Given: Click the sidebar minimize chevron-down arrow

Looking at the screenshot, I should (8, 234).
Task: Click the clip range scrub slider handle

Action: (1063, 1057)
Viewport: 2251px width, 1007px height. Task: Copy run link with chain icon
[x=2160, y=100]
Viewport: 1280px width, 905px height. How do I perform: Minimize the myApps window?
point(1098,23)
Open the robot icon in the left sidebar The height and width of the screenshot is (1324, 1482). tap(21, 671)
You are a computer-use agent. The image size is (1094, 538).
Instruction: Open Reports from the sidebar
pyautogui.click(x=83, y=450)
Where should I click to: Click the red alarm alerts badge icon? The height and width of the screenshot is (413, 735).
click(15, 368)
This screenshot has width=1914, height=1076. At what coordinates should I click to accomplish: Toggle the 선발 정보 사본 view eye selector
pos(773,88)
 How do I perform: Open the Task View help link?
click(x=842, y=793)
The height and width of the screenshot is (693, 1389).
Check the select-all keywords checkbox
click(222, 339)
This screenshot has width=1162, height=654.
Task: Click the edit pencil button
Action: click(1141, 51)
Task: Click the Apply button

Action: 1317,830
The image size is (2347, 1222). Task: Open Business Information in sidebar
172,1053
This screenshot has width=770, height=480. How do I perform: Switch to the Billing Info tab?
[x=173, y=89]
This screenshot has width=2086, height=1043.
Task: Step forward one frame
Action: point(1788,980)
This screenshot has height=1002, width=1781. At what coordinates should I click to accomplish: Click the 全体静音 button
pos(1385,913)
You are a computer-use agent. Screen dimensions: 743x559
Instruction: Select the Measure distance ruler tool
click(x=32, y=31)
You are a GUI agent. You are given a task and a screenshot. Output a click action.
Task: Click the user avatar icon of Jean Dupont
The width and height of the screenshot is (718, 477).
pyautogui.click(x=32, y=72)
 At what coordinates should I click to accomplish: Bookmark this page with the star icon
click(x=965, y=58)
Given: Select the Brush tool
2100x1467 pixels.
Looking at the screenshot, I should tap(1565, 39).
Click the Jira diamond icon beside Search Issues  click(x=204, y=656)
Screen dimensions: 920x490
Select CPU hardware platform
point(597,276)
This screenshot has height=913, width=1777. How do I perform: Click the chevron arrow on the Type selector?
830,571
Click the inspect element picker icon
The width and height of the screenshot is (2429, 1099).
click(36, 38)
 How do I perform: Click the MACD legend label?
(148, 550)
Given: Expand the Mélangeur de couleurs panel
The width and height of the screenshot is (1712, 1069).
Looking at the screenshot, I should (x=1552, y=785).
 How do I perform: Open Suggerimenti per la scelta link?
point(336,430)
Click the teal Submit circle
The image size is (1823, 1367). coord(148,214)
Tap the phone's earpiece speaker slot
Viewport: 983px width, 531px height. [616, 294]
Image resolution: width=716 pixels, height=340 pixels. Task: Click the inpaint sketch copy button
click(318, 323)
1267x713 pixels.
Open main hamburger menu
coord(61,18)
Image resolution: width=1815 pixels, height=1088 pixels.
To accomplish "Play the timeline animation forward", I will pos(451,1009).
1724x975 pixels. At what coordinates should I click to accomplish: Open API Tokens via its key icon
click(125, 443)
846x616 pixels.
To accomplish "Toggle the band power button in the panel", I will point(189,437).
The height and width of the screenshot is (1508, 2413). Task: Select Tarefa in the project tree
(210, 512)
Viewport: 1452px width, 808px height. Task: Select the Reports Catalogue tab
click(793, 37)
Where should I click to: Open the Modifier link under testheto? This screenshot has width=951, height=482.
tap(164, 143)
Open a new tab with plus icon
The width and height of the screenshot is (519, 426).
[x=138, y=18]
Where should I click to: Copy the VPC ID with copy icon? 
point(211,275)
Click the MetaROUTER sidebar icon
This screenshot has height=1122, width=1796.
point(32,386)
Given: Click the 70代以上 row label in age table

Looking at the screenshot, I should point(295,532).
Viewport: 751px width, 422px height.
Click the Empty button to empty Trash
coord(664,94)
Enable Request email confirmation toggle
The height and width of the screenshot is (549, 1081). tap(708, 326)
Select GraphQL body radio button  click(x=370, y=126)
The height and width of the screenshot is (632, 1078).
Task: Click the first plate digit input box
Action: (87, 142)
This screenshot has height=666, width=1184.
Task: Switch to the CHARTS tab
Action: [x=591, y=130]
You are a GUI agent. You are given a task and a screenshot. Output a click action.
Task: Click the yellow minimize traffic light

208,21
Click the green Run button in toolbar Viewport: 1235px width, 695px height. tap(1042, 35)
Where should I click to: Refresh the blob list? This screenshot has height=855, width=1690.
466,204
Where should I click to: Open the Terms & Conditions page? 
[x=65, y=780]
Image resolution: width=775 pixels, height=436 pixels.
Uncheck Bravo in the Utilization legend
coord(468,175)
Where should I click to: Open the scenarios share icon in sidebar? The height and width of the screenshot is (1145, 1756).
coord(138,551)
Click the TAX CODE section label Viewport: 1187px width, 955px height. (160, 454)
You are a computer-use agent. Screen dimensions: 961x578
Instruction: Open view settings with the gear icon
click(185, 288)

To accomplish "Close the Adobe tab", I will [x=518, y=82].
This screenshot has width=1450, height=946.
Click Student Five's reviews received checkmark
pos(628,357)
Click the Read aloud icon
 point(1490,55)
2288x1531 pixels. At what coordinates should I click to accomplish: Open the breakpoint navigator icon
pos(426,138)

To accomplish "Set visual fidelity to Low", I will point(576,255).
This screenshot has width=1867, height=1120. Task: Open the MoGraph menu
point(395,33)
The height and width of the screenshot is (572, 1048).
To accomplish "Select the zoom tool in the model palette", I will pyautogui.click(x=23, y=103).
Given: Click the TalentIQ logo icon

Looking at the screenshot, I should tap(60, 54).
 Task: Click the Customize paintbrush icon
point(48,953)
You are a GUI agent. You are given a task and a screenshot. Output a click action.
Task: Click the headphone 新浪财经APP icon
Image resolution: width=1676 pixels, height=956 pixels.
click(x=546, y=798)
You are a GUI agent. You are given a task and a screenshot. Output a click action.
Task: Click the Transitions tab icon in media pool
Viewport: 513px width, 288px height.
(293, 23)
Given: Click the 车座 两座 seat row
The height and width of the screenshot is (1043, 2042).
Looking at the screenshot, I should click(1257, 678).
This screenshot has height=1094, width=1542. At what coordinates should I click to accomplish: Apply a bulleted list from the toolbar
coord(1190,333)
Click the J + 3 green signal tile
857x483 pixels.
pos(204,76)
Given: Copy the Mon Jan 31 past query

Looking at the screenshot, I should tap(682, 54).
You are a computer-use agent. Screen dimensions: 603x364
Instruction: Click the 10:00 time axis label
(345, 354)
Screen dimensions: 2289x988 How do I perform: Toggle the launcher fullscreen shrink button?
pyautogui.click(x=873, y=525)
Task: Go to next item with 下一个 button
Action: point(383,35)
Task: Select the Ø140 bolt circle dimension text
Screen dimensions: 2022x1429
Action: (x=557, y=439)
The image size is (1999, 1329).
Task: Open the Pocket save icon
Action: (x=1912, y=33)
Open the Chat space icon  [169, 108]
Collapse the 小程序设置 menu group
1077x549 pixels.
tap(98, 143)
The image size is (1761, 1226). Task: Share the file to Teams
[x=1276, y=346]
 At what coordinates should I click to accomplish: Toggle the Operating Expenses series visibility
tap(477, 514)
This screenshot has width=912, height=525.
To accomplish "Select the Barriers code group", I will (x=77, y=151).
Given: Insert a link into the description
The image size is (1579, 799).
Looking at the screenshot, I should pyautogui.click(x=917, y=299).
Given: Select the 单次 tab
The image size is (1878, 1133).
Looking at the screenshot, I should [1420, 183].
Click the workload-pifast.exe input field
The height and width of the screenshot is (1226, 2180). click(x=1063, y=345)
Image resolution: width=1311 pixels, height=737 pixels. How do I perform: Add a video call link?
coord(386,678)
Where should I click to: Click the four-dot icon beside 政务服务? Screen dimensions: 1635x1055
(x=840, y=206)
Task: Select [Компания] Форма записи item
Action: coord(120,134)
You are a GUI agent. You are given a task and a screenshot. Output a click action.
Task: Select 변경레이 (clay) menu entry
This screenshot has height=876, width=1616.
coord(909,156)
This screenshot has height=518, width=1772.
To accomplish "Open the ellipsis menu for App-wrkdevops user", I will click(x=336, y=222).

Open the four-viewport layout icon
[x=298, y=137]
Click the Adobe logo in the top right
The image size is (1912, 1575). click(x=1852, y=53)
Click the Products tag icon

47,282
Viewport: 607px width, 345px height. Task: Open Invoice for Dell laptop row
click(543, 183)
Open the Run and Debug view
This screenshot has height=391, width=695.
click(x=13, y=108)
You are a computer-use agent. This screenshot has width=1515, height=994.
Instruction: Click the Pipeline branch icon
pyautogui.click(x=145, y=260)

================

--- INSTRUCTIONS TO FOLLOW ---
Count how many lines of the entries contain the word "group"; only the number should appear in the reply.

--- TASK OUTPUT ---
2